_Given task 1:_
According to the issue text about using mergeWithLimit inside _.pipeline, why does the author want to rewrite the working flow with the _.pipeline() interface?

Question: mergeWithLimit inside _.pipeline ?
ak--47 opened this issue · comments
Hi!
I have a highland pipeline like this:
function batchAndQueue(stream) {
const asyncPost = _.wrapCallback(callbackify(flush));
const data = _(stream)
.map((data) => someTransform(data))
.batch(2000)
.consume(batchForByteSize(10000))
.map((batch) => asyncPost(batch))
.mergeWithLimit(numWorkers)
.doto(() => { progressBar() })
.errors((e) => { throw e; });
return Promise.all(await data.collect().toPromise(Promise));
}
(this code data from a stream, sends it over the network, returns a promise so the whole thing can be await
ed)
this works great, and mergeWithLimit
seems to be giving me the concurrency I was looking for.
I'm trying to translate this exact flow to a _.pipeline()
interface, so I can expose a proper Readable Stream for my API.

_Given information:_
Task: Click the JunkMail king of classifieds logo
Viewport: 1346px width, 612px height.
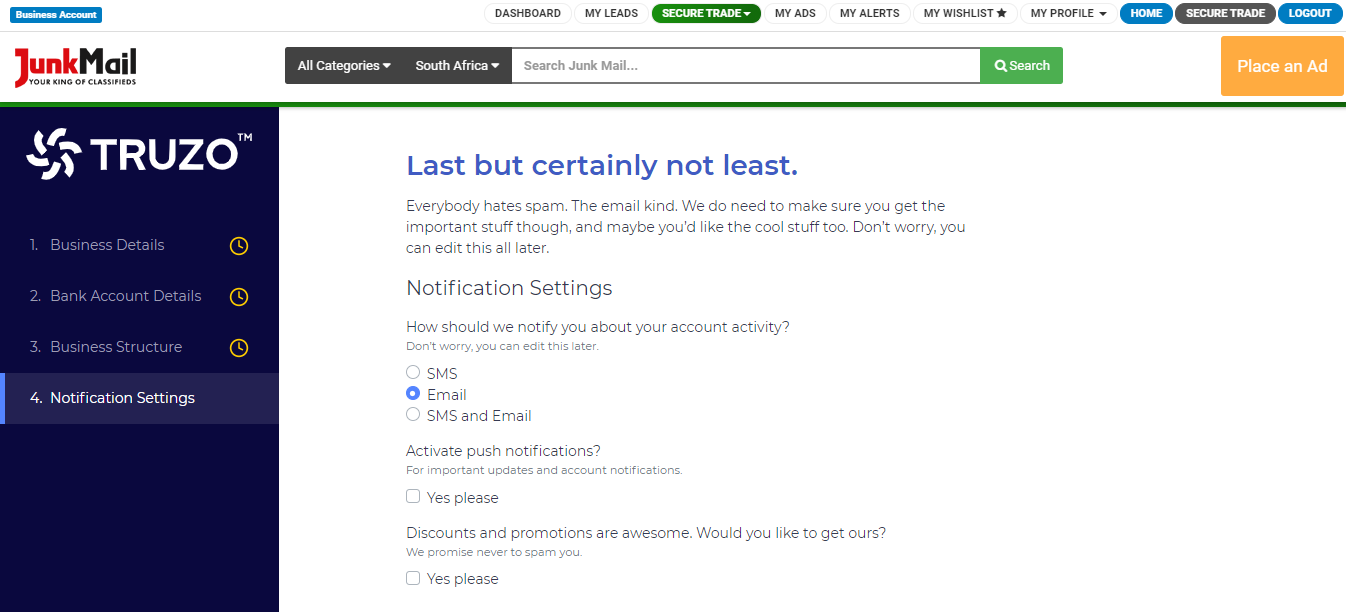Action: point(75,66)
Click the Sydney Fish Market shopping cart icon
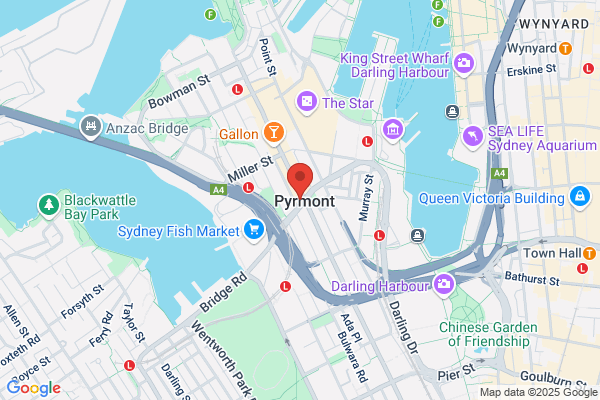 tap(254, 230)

_Given task 2:_
Write out the part of the records that opens with the line containing "Click the Sydney" and runs through the end of the records, with both ends included. Omit the pictures from your answer.

_Complete response 1:_
The author wants to rewrite the flow with _.pipeline() to expose a proper Readable Stream for their API.

_Complete response 2:_
Click the Sydney Fish Market shopping cart icon
 tap(254, 230)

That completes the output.